[Excerpt to read — start]

We then examined if the R15B^{414-713, KATA} fragment could enable dephosphorylation of the otherwise dephosphorylation-incompetent P-eIF2-eIF2B complex. We subjected immunopurified R15B^{414-713, KATA} complexes to phosphatase treatment followed by SEC. Notably, the SEC profile of the phosphatase-treated eluate was almost identical to that of the untreated R15B^{414-713, KATA} eluate (Fig. 5, F and G). However, dephosphorylation of the large R15B^{414-713, KATA}-P-eIF2-eIF2B complex was effective (Fig. 5, H and I). In contrast, the small complex was not dephosphorylated (Fig. 5J). Thus, R15B^{414-713, KATA} enables P-eIF2 dephosphorylation on eIF2B.

We next generated a series of C-terminal deletions of R15B and assessed their ability to enable dephosphorylation of P-eIF2 on eIF2B (Fig. 5, K and L and fig. S8 C to E), incorporating the KATA mutation where necessary (Fig. 5K). Dephosphorylation of the large R15B-P-eIF2-eIF2B complex progressively decreased upon deletion of the C-terminus of R15B (Fig. 5L and fig. S8 C to E). As observed with R15B^{414-713, KATA}, the small complex was not dephosphorylated in the different conditions (Fig. 5M and fig. S8 B to E). Thus, the C-terminal region of R15B is required for dephosphorylation of P-eIF2 on eIF2B.

We next examined the fate of dephosphorylated eIF2. We expected that dephosphorylation of P-eIF2 bound to eIF2B would release eIF2. However, the abundance of the small complex did not increase after dephosphorylation on the large complex in the SEC profile (Fig. 5F and fig. S8 B to E), indicating that dephosphorylated eIF2 did not permanently dissociate from eIF2B. Furthermore, R15B also remained largely bound to the eIF2-eIF2B complex after dephosphorylation (Fig. 5, G and N). We wondered if dephosphorylation changed the conformation of the complex and turned to single particle cryo-EM 2D classification. All the 2D classes of untreated R15B^{414-713, KATA}-P-eIF2-eIF2B complexes displayed the raised conformation (Fig. 5O), similar to R15B^411-511-P-eIF2-eIF2B complexes (Fig. 4H). This confirmed that untreated R15B^{414-713, KATA}-P-eIF2-eIF2B complexes were in the inhibited state (Fig. 5O). Remarkably, the 2D classes of the phosphatase-treated R15B^{414-713, KATA}-P-eIF2-eIF2B complexes were all in catalytic conformation (Fig. 5O). Thus, phosphatase treatments switched the R15B^{414-713, KATA}-P-eIF2-eIF2B complexes from the inhibited to the catalytic conformation. This indicates that dephosphorylation of eIF2 released it from the inhibitory site and allowed its transfer to a catalytic site. Thus, R15B renders P-S52 of eIF2α accessible to dephosphorylation on the eIF2B complex, thereby rescuing eIF2B from P-eIF2 inhibition.

[Excerpt to read — finish]
[Given data — start]

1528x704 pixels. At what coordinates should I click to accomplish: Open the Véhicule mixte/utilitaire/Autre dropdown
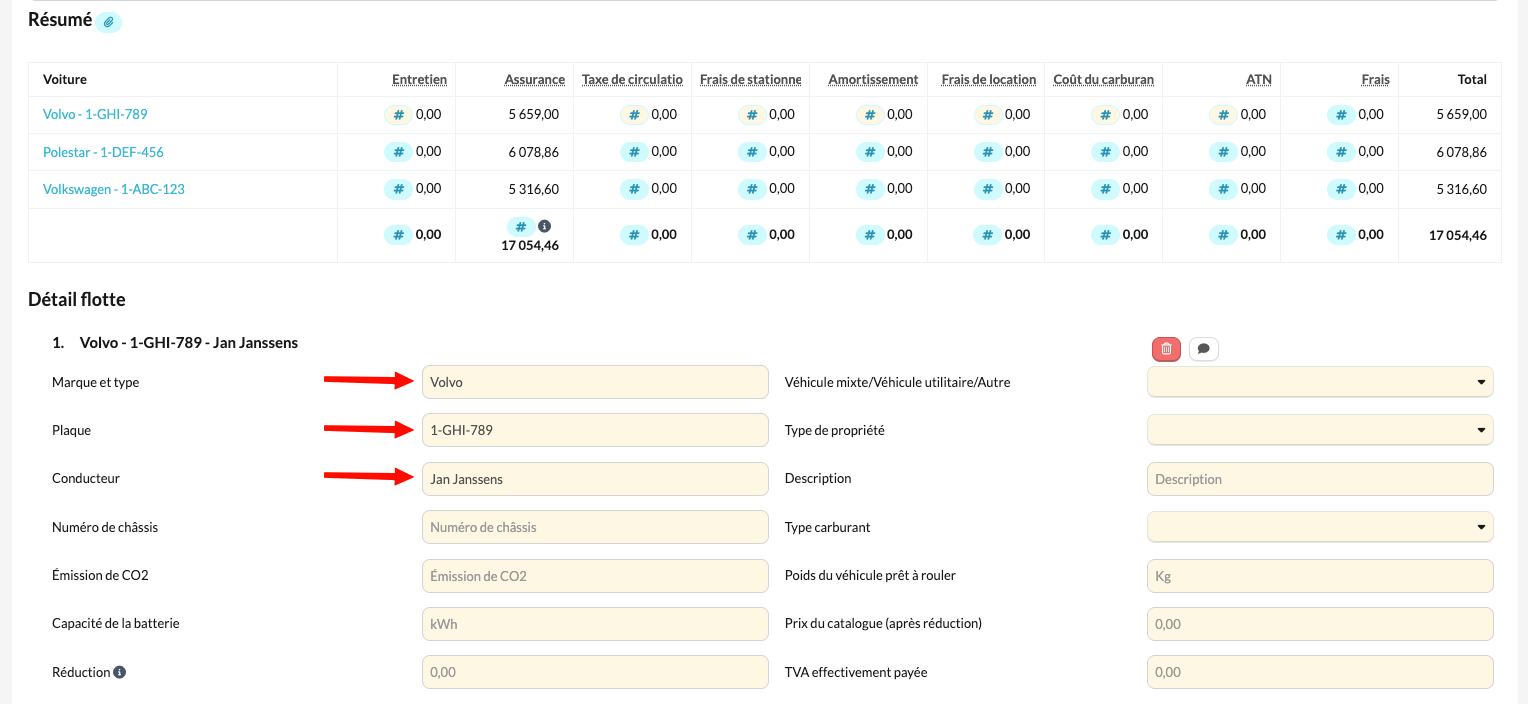point(1320,382)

[Given data — finish]

#### Tasks and exercises:
A - According to the passage on R15B and eIF2B, what conformation did all the 2D classes of the phosphatase-treated R15B^{414-713, KATA}-P-eIF2-eIF2B complexes show?
B - Extend the passage on R15B and eIF2B with the text that would follow its final sentence.

#### Answers given:
A - They were all in the catalytic conformation.

B -
Discussion

The dynamic and reversible phosphorylation of eIF2α, also known as ISR, has been studied for several decades (1, 2) but its termination has remained elusive. All the prior work focused on free P-eIF2 as the substrate of its phosphatases. Here we show that R15B binds to a P-eIF2-eIF2B complex and enables dephosphorylation of P-eIF2 on eIF2B, thereby rescuing both eIF2 and eIF2B for translation (fig. S9).

Structural analyses of R15B bound to P-eIF2-eIF2B complexes revealed that R15B^411-511 not only contacts P-eIF2, but also engages eIF2B directly, forming a tether between eIF2γ and eIF2Bγ to position P-eIF2 in a raised conformation on eIF2B. In addition to recruiting the substrate, we show here that R15B enables its dephosphorylation on eIF2B. This is carried out by R15B’s C-terminus, probably by inducing a conformational change that leads to the exposure of otherwise inaccessible P-S52 in eIF2α. Thus, R15B fulfills two important functions in addition to recruiting PP1: It recruits the substrate and primes it for dephosphorylation.

Once dephosphorylated, P-eIF2 is released from the inhibitory site of eIF2B and transfers to one of its catalytic sites. This allows the conversion of the inhibitor into a substrate on eIF2B. We favor the idea that dephosphorylated eIF2 translocates from the inhibitory to a catalytic site on the same eIF2B, as opposed to a neighboring free eIF2B, because of the proximity of two catalytic sites with subnanomolar affinity for eIF2 within the same eIF2B decamer (36). Intramolecular transfer would also ensure concomitant reactivation of eIF2B, regardless of the remaining pool of P-eIF2. Notably, P-eIF2 bound to R15B was dephosphorylation-incompetent in our assay. Knowing that eIF2 is highly dynamic and can switch from open to close conformation (37), R15B may capture free P-eIF2 and maintain it in a closed conformation, preventing its dephosphorylation until bound to eIF2B, thereby coupling dephosphorylation to reactivation. Indeed, translation recovery can be observed before full dephosphorylation of eIF2 (38).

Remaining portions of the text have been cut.